MFA01 of plasmid pPMA4326A appears to be a remnant of the UV light resistance protein gene rulB (76). This truncated homolog exhibits 90% nucleotide identity to the 3′ end of the 1,299-bp full-length rulB gene, from nucleotides 829 to 1294. MFB08 of pPMA4326B is also a truncated rulB gene that shows, in its entirety, 93% nucleotide identity to the 5′ end of the full 1,299-bp rulB gene, from nucleotides 331 to 826. Effectively, a single rulB gene appears to have been divided into two segments, with pPMA4326A and pPMA4326B each receiving one portion. This may have occurred during a past recombination event between the two plasmids.
pPMA4326C.
pPMA4326C is 8,244 bp, has a GC content of 52.9%, and carries 10 predicted ORFs (C01 to C10) that account for 74% of the plasmid (Table 3). Four of the ORFs appear to encode common plasmid maintenance determinants, including a replication protein, a mobilization protein, and a parDE-like operon. The replication protein encoded by ORF C01 is most closely related to the replication proteins of pXF5823 from Xylella fastidiosa LAR20 (62) and pPS10 from P. syringae pv. savastanoi PS93 (54) (Fig. 2B). A phylogenetic analysis indicates that the pPMA4326C replicase mostly clusters with Pseudomonas plasmids, although it is most closely related to pXF5823. The presence of the pXF5823 plasmid repB gene within the predominantly Pseudomonas clade points to horizontal transfer of this plasmid from the Pseudomonas group into X. fastidiosa. The replication promoter, the regulatory sequences, and their organization resemble those that were previously described for plasmid pPS10 and include a dnaA box (5′-CTATCCACA-3′), iterons made up of three direct repeats of 5′-TAACTGTGCCTTTTTTCCGGT-3′, and an AT-rich region with two direct repeats of 5′-TTTCTTGTTT-3′ (23, 24, 54). The iterons show 76% nucleotide identity to those of pXF5823.
TABLE 3.
Predicted ORFs and features of pPMA4326C
ORF or featurea | Position | Size (aa)b | %GC | Homology (BLAST)c | Accession no. | Score/E value; aa identity (no. with identity/total [%]) |
---|---|---|---|---|---|---|
C01 | 174-1028 | 285 | 49 | Replication protein (repA); X. fastidiosa LAR20 (pXF5823) | AAK13433 | 340/9e−93; 166/268 (61) |
C02 | 1098-1328 | 77 | 51 | Hypothetical | ||
C03 | 1411-1686 | 92 | 46 | Hypothetical | ||
C04 | 1754-2410 | 219 | 53 | Conjugal transfer (virB5); PsyA2 (pPSR1) | AAR02176 | 340/1e−91; 173/219 (78) |
C05 | 2431-2736 | 102 | 40 | Hypothetical | ||
C06 | 2737-3662 | 309 | 47 | Conjugal transfer (virB6); PsyA2 (pPSR1) | AAR02177 | 316/1e−84; 153/302 (50) |
MFC01 | 3763-4384 | 622 bp | 49 | E622 (IS-like element, no transposase); PmaES4326 | ||
C07 | 4400-6505 | 702 | 60 | Mobilization protein; Rhodobacter blasticum (pMG160) | BAC54124 | 150/3e−35; 88/202 (43) |
C08 | 6737-6982 | 82 | 59 | Hypothetical | ||
C09 | 7339-7538 | 67 | 56 | Conserved hypothetical; P. fluorescens | ZP_00084371 | 73.6/3e−13; 30/59 (50) |
C10 | 7539-7817 | 93 | 59 | parE; E. coli O157:H7 | A90914 | 97.8/1e−20; 44/91 (48) |
MF, miscellaneous feature.
Unless otherwise stated.
Abbreviations: Psy, P. syringae pv. syringae; Pto, P. syringae pv. tomato; Pma, P. syringae pv. maculicola.
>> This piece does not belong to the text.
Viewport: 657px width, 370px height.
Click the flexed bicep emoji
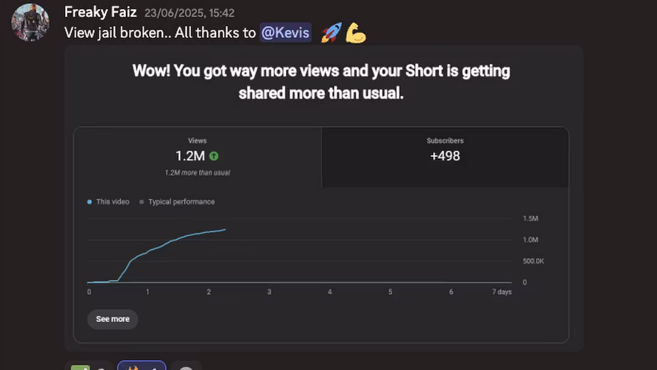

The stability of pPMA4326C may be mediated through a protein-based postsegregational killing system homologous to that of pPMA4326B. ORF C10, which overlaps with C09, belongs to the toxin-encoding ParE family of plasmid stabilization proteins. The transmission of this plasmid is likely facilitated by ORF C07, which is homologous to mob genes from pMG160 and pTF1 from Rhodobacter blasticus and Acidithiobacillus ferrooxidans, respectively (16, 38). Immediately downstream of mob is E622 (MFC01), which in turn is flanked by 44- and 23-bp stem-loop structures that may form an oriT.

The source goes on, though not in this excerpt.